Their second single release, God
Save The Queen was a scathing polemic
against British traditions and mores. Despite an
airplay ban on the BBC the record rose to the top
chart position in the UK. The Sex Pistols paved
the way for The
Clash, whose approach was less nihilistic but
more overtly political and idealistic.
The
Ramones (whose first album was actually
released months before God Save the Queen)
exemplified the American side of punk: equally
aggressive but mostly apolitical, more alienated,
and not above (often illicit and self-destructive)
fun for its own sake.
The Ramones reigned as the kings
of the New York punk scene, which also included
Richard Hell and Television, and centered around
rough-and tumble clubs, notably CBGB, a former
bluegrass venue in Manhattan taken over by punks
after the owner began booking punk bands on off
nights.
Punk was mostly an East-coast phenomenon in the
US until the late 1970s when Los Angeles-based
bands such as X and Black
Flag broke through to wide recognition.
Punk rock attracted devotees from the art and
collegiate world and soon bands sporting a more
literate, arty approach. The
Talking Heads and Devo
began to infiltrate the punk scene; in some
quarters the description New Wave began to be used
to differentiate these less overtly punk bands.

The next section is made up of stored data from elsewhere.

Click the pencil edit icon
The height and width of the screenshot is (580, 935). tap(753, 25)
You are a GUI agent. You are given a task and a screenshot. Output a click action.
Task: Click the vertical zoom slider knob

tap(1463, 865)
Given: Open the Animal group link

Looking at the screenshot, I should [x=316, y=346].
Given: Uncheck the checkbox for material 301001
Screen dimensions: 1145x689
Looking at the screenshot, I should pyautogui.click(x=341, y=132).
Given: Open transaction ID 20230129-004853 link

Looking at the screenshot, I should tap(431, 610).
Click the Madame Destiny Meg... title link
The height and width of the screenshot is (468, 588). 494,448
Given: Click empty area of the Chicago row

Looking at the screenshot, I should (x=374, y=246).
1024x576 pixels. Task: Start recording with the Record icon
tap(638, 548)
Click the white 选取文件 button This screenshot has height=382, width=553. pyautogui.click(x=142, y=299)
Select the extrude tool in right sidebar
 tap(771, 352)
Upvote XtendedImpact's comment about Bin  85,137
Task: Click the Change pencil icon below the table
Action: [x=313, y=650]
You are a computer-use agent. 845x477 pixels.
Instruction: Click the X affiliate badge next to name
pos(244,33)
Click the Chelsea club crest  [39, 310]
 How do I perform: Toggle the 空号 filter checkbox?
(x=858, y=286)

If punk rock was a social and musical
phenomenon, it garnered little in the way of
record sales (small specialty labels such as Stiff
Records had released much of the punk music to
date) or American radio airplay, as the radio
scene continued to be dominated by mainstream
formats such as disco and AOR.
Record executives, who had been mostly
mystified by the punk movement, recognized the
potential of the more accessible New Wave acts and
began aggressively signing and marketing any band
that could claim a remote connection to Punk or
New Wave.
Many
of these bands, such as The
Cars (right) and The
Go-Gos were essentially pop bands dressed up
in New Wave regalia; others, including The
Police and The
Pretenders managed to parlay the boost of the
New Wave movement into long-lived and artistically
lauded careers.
Punk and post-punk bands would continue to
appear sporadically, but as a musical scene, punk
had largely self-destructed and been subsumed into
mainstream new-wave pop by the mid-1980s, but the
influence of punk has been substantial. The
grunge-rock movement of the late 1980s owes much
to punk, and many current mainstream bands claim
punk rock as their stylistic heritage.
Punk also bred other genres, including
hardcore, industrial music, and goth.